- [Exercise requirements] Leaving out all pictures, write out word for word the lines from the one containing "Remove the AFP content condition" to the end of the data below.

Items from a dataset:
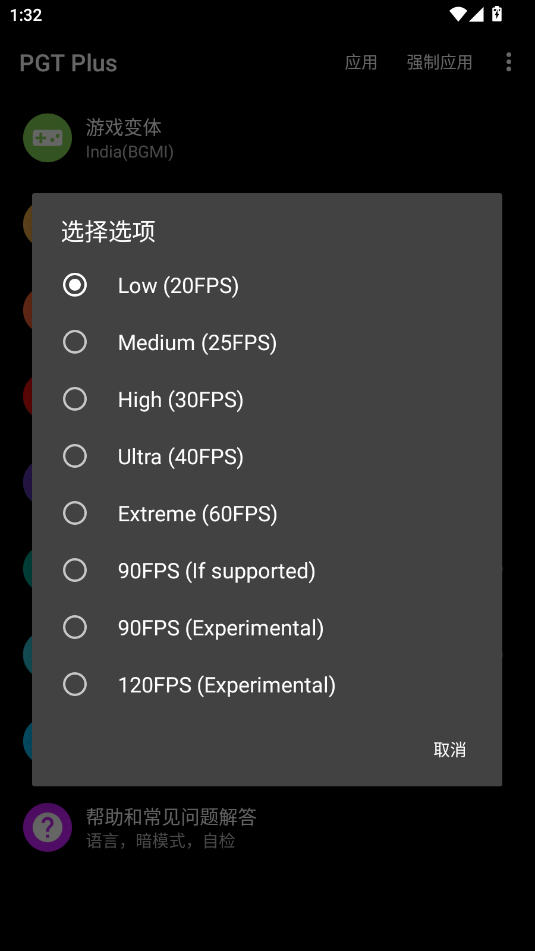535x951 pixels.
Task: Tap the battery status icon
Action: [497, 14]
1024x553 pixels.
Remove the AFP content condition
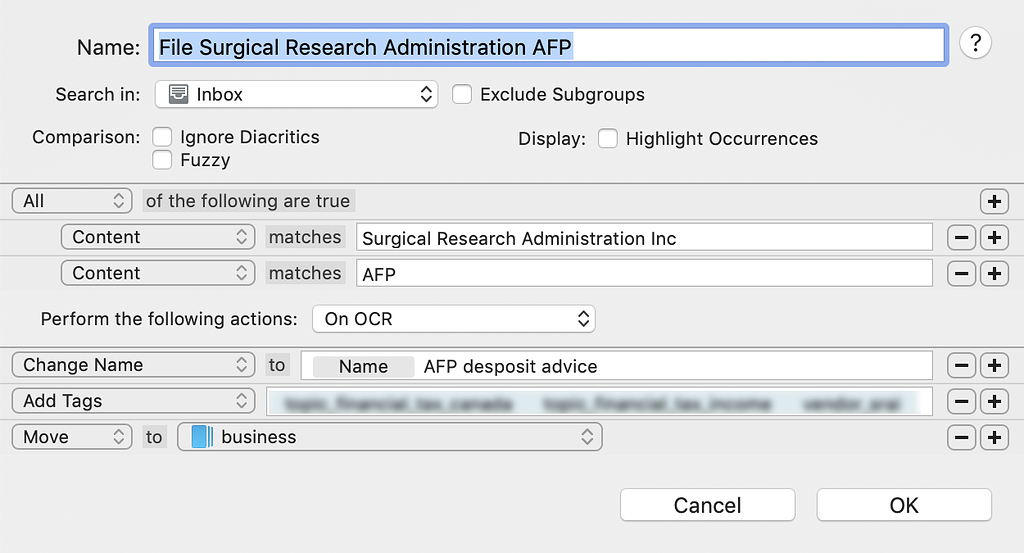tap(961, 273)
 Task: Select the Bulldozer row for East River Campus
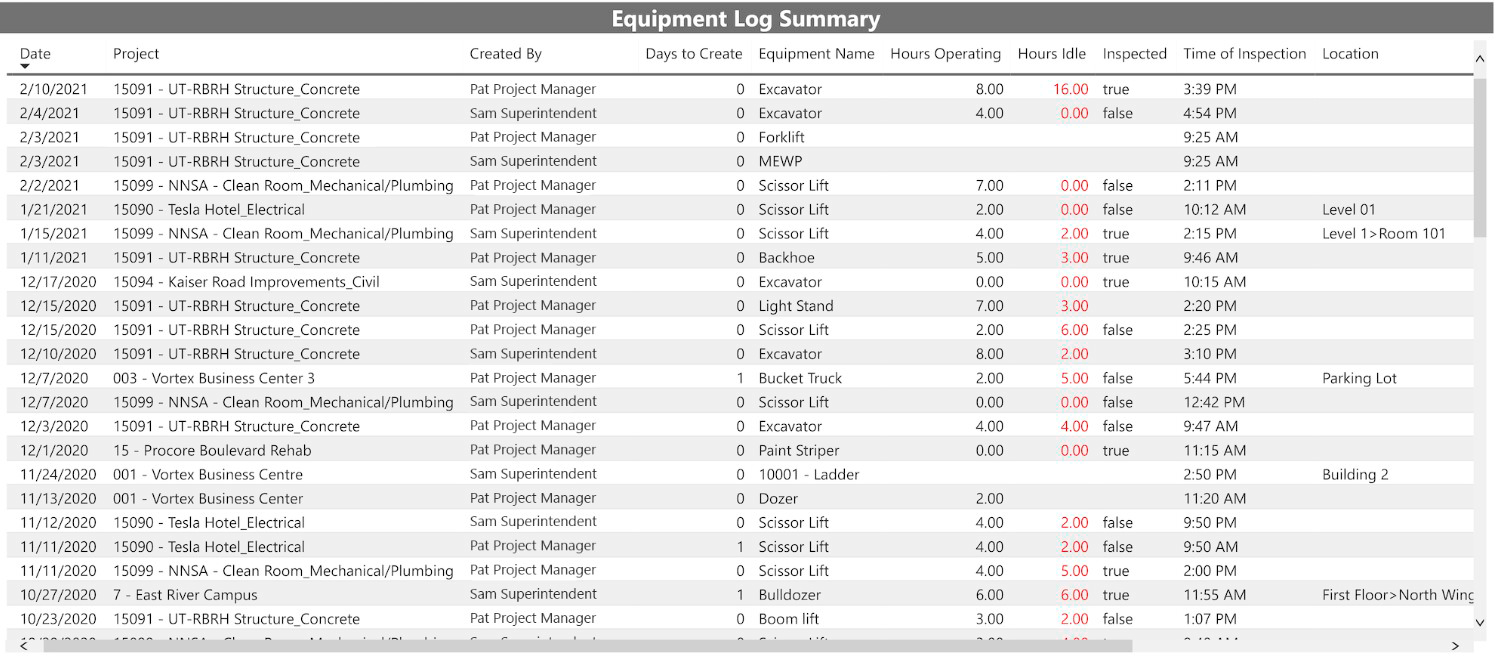point(400,594)
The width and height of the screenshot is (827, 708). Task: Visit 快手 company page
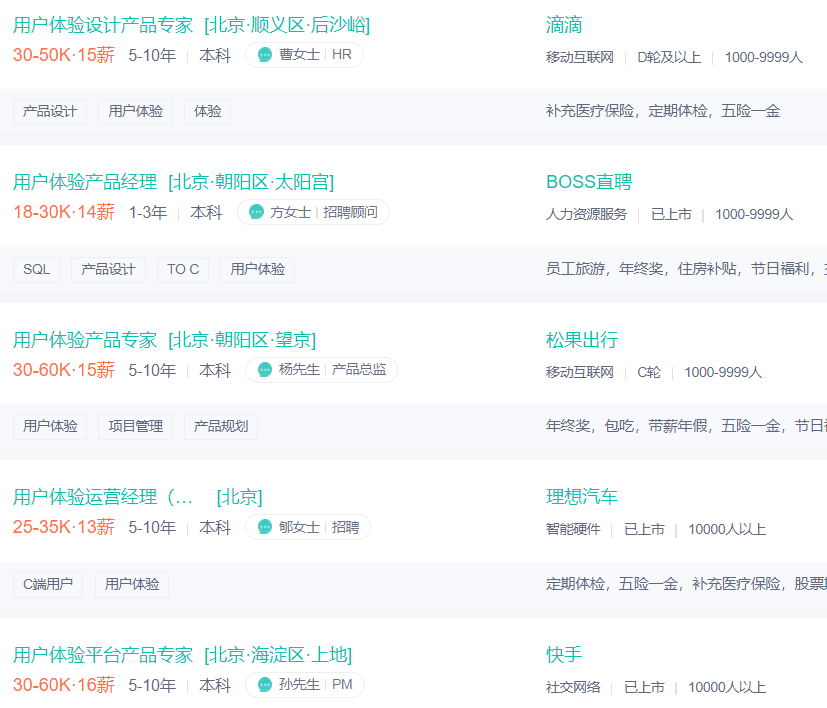(564, 655)
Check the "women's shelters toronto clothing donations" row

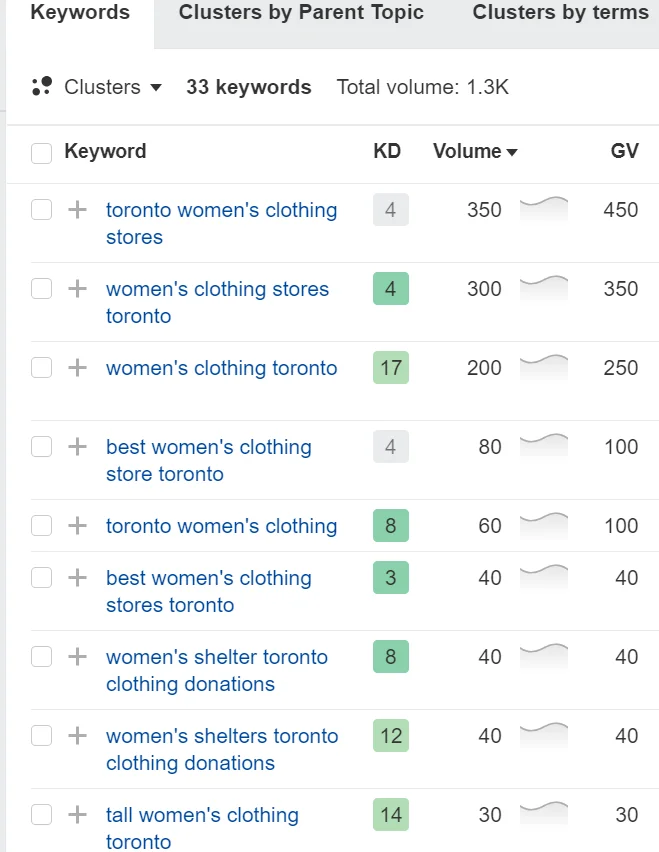(42, 736)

- [Task answer]
Remove the AFP content condition
tap(961, 273)
 Task: Select the Bulldozer row for East River Campus
point(400,594)
The width and height of the screenshot is (827, 708). Task: Visit 快手 company page
(564, 655)
Check the "women's shelters toronto clothing donations" row

(42, 736)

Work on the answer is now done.